Relentless Containership Fleet Growth Crushing Recovery Hopes
The capacity of the containership fleet is growing too fast for the demand side to keep up, exerting further pressure on the freight rates and hopes of market recovery.
The delivery of newbuilds has been rampant since the beginning of this year, especially of ultra large container vessels (ULCVs). What is more, newbuild deliveries for the remainder of the year are still biased toward ultra large ships but not as much as in the first seven months.
The yards have delivered 947,000 TEU of newbuilt containership capacity, according to the figures from BIMCO, with only 36,833 TEU of capacity demolished by early August.
“During Q2-2018, just five ships (9,608 TEU) were taken out. It’s been 10 years since we last had such a low level of capacity removed. Only small and old ships have been broken up. In 2018, the average ship being demolished was 24 years old, with a capacity of 1,754 TEU. In 2017, the average ship was 21 years old and 2,807 TEU in size,” BIMCO’s Chief Shipping Analyst Peter Sand says.
To cap it all, considerable portion of the idle fleet has been reactivated fuelling further the supply growth and pushing freight rates down.
BIMCO said that the idle fleet dropped from 417,000 TEU at the beginning of the year to 341,000 TEU at the end of July 2018.
Sand explained that due to the ongoing trends on the market BIMCO has downgraded its demolition estimate from 250,000 TEU to just 80,000 TEU. This results in an estimated nominal fleet growth of 5.5% for 2018.
“If you keep demand growth and idle fleet fixed, the fundamental balance will deteriorate if the fleet growth goes up from 5.5% to 5.7%,” he added.

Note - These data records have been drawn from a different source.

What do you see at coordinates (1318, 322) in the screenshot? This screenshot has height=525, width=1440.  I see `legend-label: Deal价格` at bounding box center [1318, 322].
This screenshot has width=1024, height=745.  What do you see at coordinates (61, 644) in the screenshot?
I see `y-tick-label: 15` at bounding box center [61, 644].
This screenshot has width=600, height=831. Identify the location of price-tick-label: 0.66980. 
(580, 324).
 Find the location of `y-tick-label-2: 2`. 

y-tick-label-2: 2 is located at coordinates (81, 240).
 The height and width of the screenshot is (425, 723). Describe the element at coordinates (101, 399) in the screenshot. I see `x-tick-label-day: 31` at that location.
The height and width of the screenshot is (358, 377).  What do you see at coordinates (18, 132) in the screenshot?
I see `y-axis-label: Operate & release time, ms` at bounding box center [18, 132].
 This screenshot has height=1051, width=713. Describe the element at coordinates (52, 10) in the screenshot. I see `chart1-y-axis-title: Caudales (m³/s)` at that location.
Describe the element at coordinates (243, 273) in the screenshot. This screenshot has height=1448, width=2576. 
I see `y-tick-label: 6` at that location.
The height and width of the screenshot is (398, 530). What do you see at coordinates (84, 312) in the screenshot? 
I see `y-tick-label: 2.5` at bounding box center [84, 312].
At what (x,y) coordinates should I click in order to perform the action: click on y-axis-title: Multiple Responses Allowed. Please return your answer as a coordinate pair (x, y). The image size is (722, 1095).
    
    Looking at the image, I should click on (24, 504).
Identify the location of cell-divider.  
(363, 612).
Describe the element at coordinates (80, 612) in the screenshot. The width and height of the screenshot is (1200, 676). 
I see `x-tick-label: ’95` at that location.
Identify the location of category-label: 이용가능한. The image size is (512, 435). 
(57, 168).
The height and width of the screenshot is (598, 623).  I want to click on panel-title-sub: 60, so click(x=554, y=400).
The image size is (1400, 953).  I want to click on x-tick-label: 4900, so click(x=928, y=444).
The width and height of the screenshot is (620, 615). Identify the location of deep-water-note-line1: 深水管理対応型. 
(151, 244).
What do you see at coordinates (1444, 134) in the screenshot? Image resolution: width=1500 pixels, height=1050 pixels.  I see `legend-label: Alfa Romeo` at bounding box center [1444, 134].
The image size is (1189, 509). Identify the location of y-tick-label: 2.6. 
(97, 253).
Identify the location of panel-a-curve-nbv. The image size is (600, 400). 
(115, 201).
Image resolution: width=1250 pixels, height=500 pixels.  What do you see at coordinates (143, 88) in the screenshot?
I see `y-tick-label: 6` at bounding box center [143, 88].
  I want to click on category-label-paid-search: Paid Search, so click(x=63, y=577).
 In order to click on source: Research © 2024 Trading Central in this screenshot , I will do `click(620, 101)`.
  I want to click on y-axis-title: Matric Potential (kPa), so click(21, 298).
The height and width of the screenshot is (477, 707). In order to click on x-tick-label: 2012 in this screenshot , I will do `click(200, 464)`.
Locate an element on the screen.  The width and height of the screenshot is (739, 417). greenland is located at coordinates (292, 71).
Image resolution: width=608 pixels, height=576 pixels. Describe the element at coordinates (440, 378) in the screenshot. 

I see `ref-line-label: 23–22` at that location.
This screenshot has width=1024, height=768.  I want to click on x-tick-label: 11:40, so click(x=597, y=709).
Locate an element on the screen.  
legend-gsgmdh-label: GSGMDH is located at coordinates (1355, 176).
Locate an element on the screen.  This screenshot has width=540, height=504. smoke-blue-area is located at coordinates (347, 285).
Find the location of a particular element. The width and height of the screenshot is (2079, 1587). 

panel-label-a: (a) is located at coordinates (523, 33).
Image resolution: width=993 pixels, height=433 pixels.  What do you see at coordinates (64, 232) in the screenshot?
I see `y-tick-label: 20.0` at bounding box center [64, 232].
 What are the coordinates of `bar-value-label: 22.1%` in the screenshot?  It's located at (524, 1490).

Due to faster fleet growth and slower demand growth, the expected improvement of fundamental balance seems to be a long way ahead. What is more, demand growth is bigger in the short intra-regional hauls than in the longer-distance trades for which the ULCVs are intended for.
With 3.8%, global demand growth and a year-to-date fleet growth of 4.4%, BIMCO expects a worsening of the fundamental market balance, resulting in lower freight rates.
However, things are looking brighter for next year.
“Currently, 2019 is on target for much more manageable fleet growth, that not even a very low level of demolition would be capable of putting off track, unless a sudden rush by shipowners towards the yards emerges. Contracting interest tends to come in waves, and its been low so far in 2018,” Sand added.